Unicode support

agree at carltonfields.com agree at carltonfields.com
Wed Sep 22 16:37:30 UTC 1999


> -----Original Message-----
> From: MIME :rowledge at interval.com > Sent: Wednesday, September 22, 1999 12:01 PM
> To: squeak at cs.uiuc.edu
> Subject: Re: Unicode support
> > > On Tue 21 Sep, Andrew C. Greenberg wrote:
> > > A newbie recently asked how to compute the equivalent of:
> > > 	word 4 of line 7
> > > and
> > > 	set word 4 of line 7 to "foobar"
> I haven't been tracking this discussion too thoroughly, but > the above point
> filtered through even though I haven't yet been caffeinated > this morning.
> My claim is that the above sorts of action have nothing to do > with String.
> Strings do not have lines, nor even words. Paragraphs (or just maybe
> FormattedSentences) have lines and words. A String is just a > long list of
> characters.

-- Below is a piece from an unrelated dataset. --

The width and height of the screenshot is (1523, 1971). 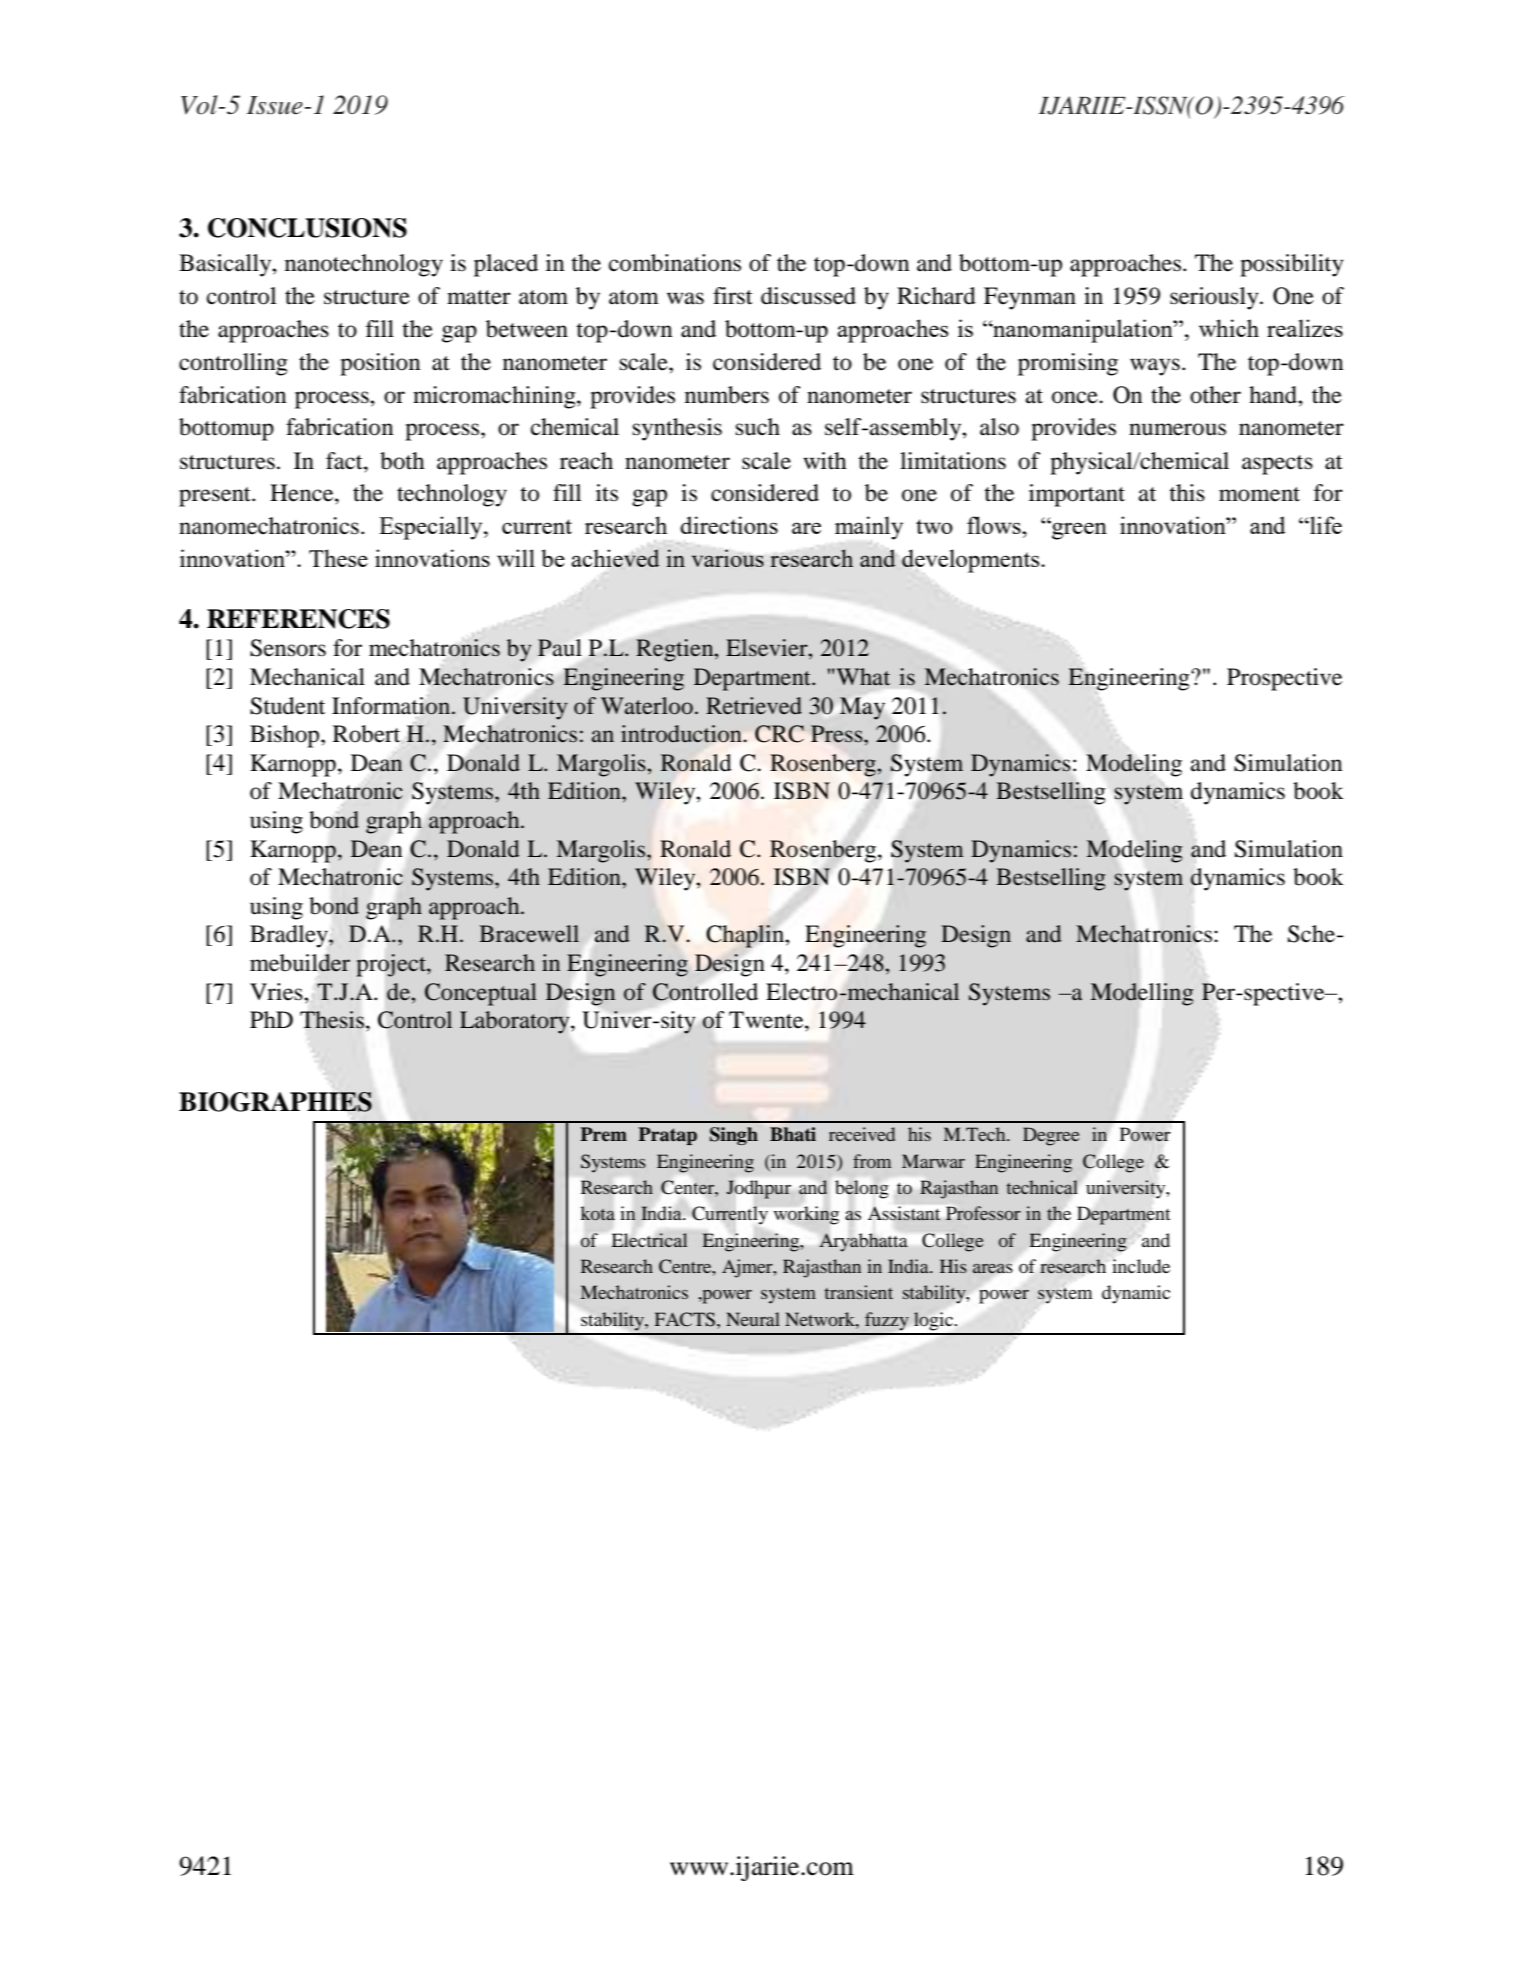 What do you see at coordinates (307, 228) in the screenshot?
I see `CONCLUSIONS` at bounding box center [307, 228].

Linebreaks, words etc only have meaning once the string is
> formatted as part of a larger document-like concept.

This makes sense to me.  However, there exist certain underlying operations that may be performed on strings to facilitate such computations that may well be string-like.  I raised this example to investigate what those underlying operations are or should be (beyond the obvious single-character and substring reads and writes).  Should indexing be a part of the protocol?  Searching?  (that is, beyond the general collection facilities)?  How about tokenizing with respect to certain delimiters (or predicates) and related operations?

While I agree that "words" per se, are a semantic or syntactic notion not inherent in the mere linear aggregation of characters; perhaps less structure-imposing operations, such as the tokenizing operations are appropriate?